According to him, launching onion-focussed programme is a must with the coordination among three levels of governments to substitute onion import and make the country self-reliant in onion and other vegetables.
The federal government has allocated Rs. 10 million for commercial production of onion in the current fiscal year.
“We provide around Rs. 1 million each to 10 local levels of 10 different districts,” he said.
Farmers of few districts including Bara, Parsa, Rautahat, Saptari and Siraha are growing onion commercially.
The government had launched onion mission programmes in different districts of Teari region by 2014/15 targeting to increase its production. But it could not be fruitful as per its objective to produce onion commercially.
However, it helped to increase production and encourage farmers to produce onion at least to meet their household consumption.
Bharat Upreti, onion wholesaler of Kalimati Vegetable Market, said that local production of onion covers below 5 per cent of the total market supply of onion in the country and remaining demand is covered through imports.
“Some of the local onion is consumed in the households of farmers and some is supplied to the local market,” he said.

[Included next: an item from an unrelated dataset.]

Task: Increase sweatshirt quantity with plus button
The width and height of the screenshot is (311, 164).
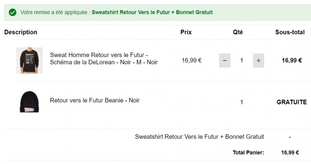Action: 258,60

The country will depend on foreign country for onion until and unless production is increased by encouraging farmers towards commercial production of onion, he said. The import of onion in terms of quantity depends on its price as the consumption of onion will decrease if its price increases and the demand will go up if its price falls.
“Price of onion in the local market is determined by its price in India. At present, consumers are forced to pay a high price for onion after the Indian government banned the export of onion,” he said.